Item coordinate data »
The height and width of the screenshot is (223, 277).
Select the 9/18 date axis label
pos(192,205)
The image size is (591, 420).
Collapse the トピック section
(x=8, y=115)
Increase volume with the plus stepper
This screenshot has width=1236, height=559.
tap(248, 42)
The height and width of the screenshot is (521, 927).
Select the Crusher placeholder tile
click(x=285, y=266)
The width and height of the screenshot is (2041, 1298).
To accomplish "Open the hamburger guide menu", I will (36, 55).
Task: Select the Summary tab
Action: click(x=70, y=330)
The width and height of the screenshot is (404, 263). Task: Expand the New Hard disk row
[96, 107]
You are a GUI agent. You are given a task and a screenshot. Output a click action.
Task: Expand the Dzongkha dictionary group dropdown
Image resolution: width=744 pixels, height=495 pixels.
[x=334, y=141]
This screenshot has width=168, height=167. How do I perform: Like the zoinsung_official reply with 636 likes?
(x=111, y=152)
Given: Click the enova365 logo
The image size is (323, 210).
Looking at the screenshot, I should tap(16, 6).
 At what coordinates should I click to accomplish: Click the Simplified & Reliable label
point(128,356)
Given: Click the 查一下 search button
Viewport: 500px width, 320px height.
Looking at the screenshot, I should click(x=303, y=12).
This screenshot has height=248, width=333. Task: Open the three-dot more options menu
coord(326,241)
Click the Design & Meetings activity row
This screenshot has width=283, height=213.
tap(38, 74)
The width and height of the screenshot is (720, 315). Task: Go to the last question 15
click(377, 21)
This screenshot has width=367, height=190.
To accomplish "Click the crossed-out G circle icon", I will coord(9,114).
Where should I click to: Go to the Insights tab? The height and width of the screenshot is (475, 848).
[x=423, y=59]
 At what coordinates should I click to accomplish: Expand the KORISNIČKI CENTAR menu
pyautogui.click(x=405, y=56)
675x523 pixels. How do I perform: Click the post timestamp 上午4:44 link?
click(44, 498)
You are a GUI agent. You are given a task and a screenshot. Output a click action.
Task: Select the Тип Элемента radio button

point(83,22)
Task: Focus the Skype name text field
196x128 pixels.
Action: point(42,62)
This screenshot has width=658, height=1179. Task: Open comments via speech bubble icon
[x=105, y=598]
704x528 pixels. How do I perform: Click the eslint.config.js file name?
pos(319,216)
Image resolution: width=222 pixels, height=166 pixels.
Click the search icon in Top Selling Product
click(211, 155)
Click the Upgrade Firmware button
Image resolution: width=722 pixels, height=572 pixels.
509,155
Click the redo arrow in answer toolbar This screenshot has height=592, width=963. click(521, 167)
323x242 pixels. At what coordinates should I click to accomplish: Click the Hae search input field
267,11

TASK REQUIREMENTS » Count the lines in the rows above that contain the string "should", treating uppercase and lowercase letters as distinct. Reply with only the number.

RESULT OF THIS TASK » 6